Сионийский вертолёт, круживший над лесом, отвлёк от мыслей, заставил насторожиться, прислушаться. И ребята тоже замерли в ожидании, повытягивали шеи, прислушиваясь. Что будет? Они за весь день ещё ни разу не появлялись. Решили уже, что всё, отлетались «говоруны»… Или это уже другие? Что сионийцы делать собрались? Десант пускать? Разведку проводят?

Аэролёт завис на месте, как раз над их убежищем. Слышно было, как работают моторы, как гнутся и скрипят ветки деревьев, громко шелестят листья.

– Внимание!!! Солдаты!!! Вы окружены! Ваше положение безвыходно! От имени полковника Сионийской Армии Крауса Хофмана во избежание бессмысленных жертв вам предлагается сложить оружие. В обмен на личную неприкосновенность и международное положение военнопленных! Внимание!!! Вам предлагается ровно через десять минут выйти на дорогу с оружием и с поднятыми руками…

Это сообщение радикально отличалось от предыдущих. Сионийцы переходили к решительным действиям, это чувствовалось сразу. Десять минут! На раздумье им дали всего лишь десять минут! А что потом? Что они будут делать потом?

Эхо ещё звенело над лесом, когда Дюпрейн спросил, глядя на своих подчинённых через плечо:

– Ну, что, какие будут предложения, солдаты?
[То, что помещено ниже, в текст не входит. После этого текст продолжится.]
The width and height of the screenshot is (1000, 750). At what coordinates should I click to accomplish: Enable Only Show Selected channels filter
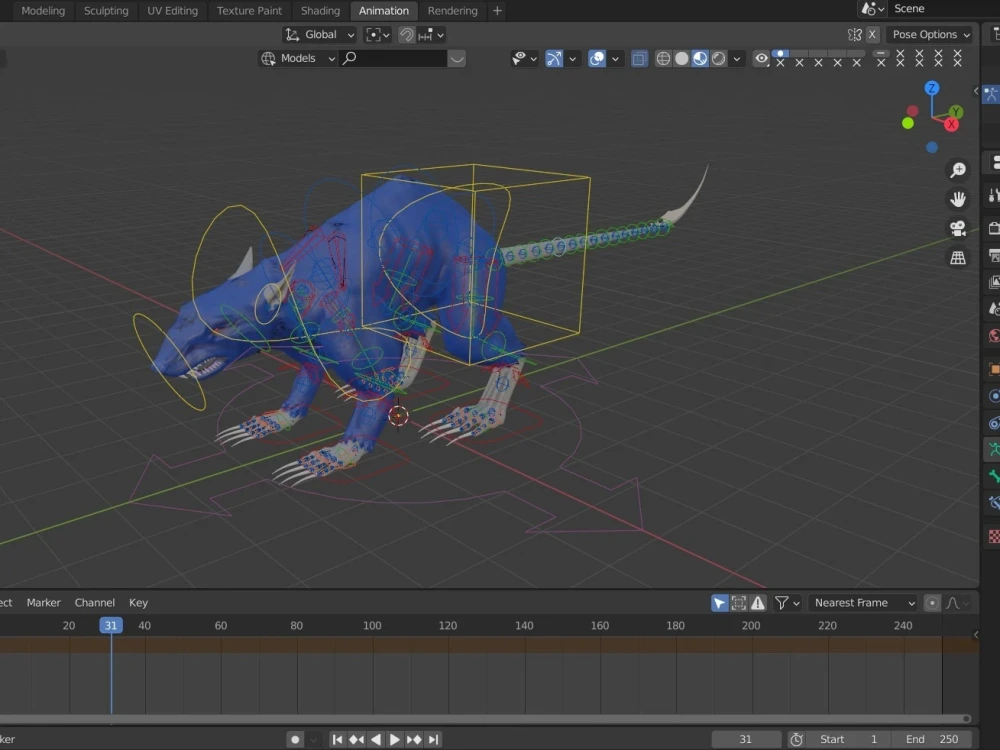719,602
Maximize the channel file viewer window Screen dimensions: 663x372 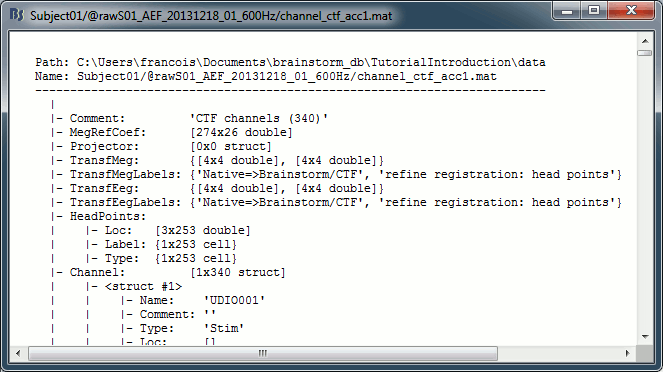594,11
В его голосе не чувствовалось слабости или намёка на отчаяние, скорее, ирония или насмешка. Этим вопросом он давал им понять одно: они сейчас в равных условиях перед реальными событиями. Значит, и решать всё они должны теперь вместе. Нет больше командиров и подчинённых. Есть только свои и чужие. Наши и враги!..

– Если мы сунемся сейчас, нас будут ждать, – прошептал Кордуэлл сухими губами, – Мы все погибнем…
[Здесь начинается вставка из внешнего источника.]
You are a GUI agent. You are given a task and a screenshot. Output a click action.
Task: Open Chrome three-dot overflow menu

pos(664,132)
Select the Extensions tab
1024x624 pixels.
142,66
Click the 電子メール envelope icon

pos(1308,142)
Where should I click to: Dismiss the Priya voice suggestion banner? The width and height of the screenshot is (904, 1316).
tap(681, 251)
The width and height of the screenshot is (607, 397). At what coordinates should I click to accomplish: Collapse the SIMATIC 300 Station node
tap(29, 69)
Дюпрейн медленно кивнул головой, соглашаясь, и перевёл взгляд на Тайлера. «А какое твоё мнение, гвардеец? Что бы ты сделал на моём месте?» Джейк молчал, исподлобья глядя на капитана. Их взгляды встретились, и Дюпрейна, будто током ударило. «Он всё знает!.. Знает о цели нашей операции!.. Откуда? Кто рассказал?..»

Дюпрейн и сам не понял, почему он вдруг так решил, но был уверен на все сто, что это так… В этом взгляде было странное, удивительное спокойствие. Скрытая сила. И осуждение!
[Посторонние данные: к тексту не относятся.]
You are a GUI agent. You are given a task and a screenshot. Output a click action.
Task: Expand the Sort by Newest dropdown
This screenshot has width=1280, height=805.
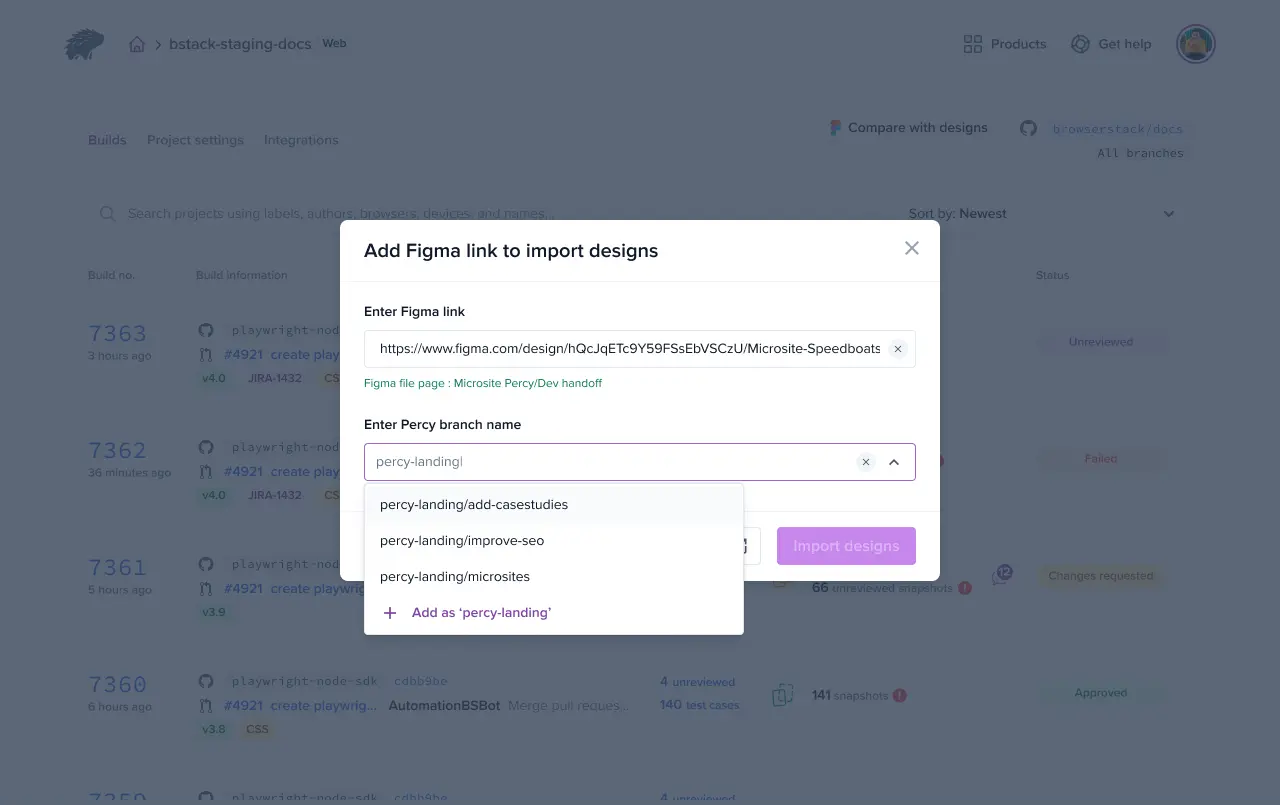coord(1169,214)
И под этим взглядом Дюпрейн почувствовал себя неудобно, словно это была его идея с подрывом рудника. Словно он сам по доброй воле ведёт их всех на смерть. Но ведь нет же!!! Нет!!! НЕТ!!!





Дюпрейн готов был кричать, срывая горло до хрипоты, но во что бы то ни стало заставить этого парня понять, поверить в то, что это не так, что он сам – человек подневольный, что он против этой затеи, что это не его вина в том, что всё пошло так глупо, и они теперь здесь… Нет! И ещё раз нет!!!

Да провались он пропадом, этот рудник! И приказ этот вместе с ним!

– Может, ещё можно что‑то придумать, – в голосе Моретти чувствовалась плохо скрываемая растерянность, – Выждать хоть немного? – он глядел на Дюпрейна с надеждой, почти с мольбой. Как же он хотел оттянуть этот момент, всеми силами хотел!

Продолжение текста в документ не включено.